DEV Community

Raymond Camden
Raymond Camden

Posted on • Originally published at raymondcamden.com on

Graphing Movie Rating Distribution For No Good Reason

I'm on vacation this week (one of the benefits of working for Adobe are two shutdowns during the year) and haven't really had a chance to write a lick of code (been busy grinding levels in Black Ops multiplayer), but yesterday I found myself working on a small demo for no real important reason outside of just wanting to see what would happen. For folks outside of America, the MPA (formally the MPAA) is the Motion Picture Association. They're responsible for assigning ratings to movies released in America. There's a lot to be said about these ratings, and if you haven't seen it, I highly recommend "This Film is Not Yet Rated" as it details some of the hypocritical ratings giving out by the association.

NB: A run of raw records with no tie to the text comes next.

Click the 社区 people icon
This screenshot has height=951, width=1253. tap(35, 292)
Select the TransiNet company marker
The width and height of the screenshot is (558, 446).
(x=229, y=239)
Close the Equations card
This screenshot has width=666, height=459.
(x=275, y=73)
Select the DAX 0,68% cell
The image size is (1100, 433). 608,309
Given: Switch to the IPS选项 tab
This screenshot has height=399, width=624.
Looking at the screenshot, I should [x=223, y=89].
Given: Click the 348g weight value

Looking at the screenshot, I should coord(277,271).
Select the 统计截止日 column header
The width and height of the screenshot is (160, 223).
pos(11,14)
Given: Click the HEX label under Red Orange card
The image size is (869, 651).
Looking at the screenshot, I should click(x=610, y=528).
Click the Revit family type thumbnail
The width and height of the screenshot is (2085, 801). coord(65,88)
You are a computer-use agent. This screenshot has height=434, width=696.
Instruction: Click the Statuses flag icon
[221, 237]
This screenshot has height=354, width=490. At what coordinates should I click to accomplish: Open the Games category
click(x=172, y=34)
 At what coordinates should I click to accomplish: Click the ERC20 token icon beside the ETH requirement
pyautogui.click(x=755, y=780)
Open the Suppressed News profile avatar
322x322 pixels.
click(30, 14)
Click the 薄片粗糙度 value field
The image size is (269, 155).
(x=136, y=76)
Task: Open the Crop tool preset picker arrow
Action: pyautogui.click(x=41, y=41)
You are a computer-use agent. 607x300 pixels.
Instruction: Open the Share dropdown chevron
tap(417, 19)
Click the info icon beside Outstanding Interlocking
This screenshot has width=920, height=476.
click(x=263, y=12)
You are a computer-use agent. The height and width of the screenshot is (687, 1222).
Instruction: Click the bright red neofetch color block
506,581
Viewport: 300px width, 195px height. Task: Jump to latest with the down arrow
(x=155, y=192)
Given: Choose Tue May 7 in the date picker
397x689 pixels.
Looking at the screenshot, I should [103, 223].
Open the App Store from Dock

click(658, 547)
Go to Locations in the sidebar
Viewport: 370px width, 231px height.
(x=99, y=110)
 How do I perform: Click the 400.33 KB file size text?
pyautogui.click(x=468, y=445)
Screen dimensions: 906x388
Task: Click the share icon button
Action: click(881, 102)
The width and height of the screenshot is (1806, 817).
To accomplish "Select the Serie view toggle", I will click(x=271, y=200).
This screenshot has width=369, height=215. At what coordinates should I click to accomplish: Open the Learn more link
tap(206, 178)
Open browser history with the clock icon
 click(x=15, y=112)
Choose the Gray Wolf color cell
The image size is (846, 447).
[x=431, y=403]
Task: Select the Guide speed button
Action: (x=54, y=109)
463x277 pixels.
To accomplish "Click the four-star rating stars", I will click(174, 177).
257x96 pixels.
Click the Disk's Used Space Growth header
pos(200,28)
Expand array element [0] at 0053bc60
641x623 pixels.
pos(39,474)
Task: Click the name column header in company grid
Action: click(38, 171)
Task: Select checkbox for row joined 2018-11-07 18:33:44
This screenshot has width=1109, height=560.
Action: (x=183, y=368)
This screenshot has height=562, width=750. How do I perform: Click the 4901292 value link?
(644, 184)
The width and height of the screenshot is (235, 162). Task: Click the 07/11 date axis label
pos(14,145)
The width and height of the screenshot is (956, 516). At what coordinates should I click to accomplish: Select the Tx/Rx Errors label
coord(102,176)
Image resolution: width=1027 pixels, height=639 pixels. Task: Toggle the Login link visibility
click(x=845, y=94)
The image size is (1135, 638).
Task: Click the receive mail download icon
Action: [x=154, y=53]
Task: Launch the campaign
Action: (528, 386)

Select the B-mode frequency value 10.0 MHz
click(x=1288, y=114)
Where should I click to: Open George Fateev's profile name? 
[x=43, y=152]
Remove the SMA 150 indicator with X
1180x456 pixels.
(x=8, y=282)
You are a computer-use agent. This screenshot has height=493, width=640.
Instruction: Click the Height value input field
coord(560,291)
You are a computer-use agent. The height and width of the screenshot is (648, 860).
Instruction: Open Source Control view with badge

I found myself on the web site for the ratings system, https://www.filmratings.com/, and discovered they had a search engine that let you find films for a particular year and rating. For example, here's the R movies released when I was born: https://www.filmratings.com/Search?filmYear=1973&filmRating=R&x=20&y=18

Being the kind of person I am, I opened up devtools in my browser and discovered the web site was hitting a SOAP based web service to get its data: https://www.filmratings.com/Filmratings_CARA/WebCaraSearch/Service.asmx

I love SOAP web services, and by love, I mean truly, truly hate. But I've dealt with them before ("Working with SOAP in a Node App") and I thought it would be interesting to see how the distribution of ratings varied over the years. I noticed that the web service returned a value representing the total number of films for a year and rating along with a page of data. The total would be enough for me. By playing with the web site, I discovered that the earliest data I could get was for 1968, and with that I whipped up a script that would gather totals for ratings from 1968 to 2020.

Note that the ratings themselves have changed over the years. For example, PG-13 was added in 1984. Some, like "GP", were removed. "X" was changed to "NC-17". For my script I decided to focus on the "common" ratings most people recognize.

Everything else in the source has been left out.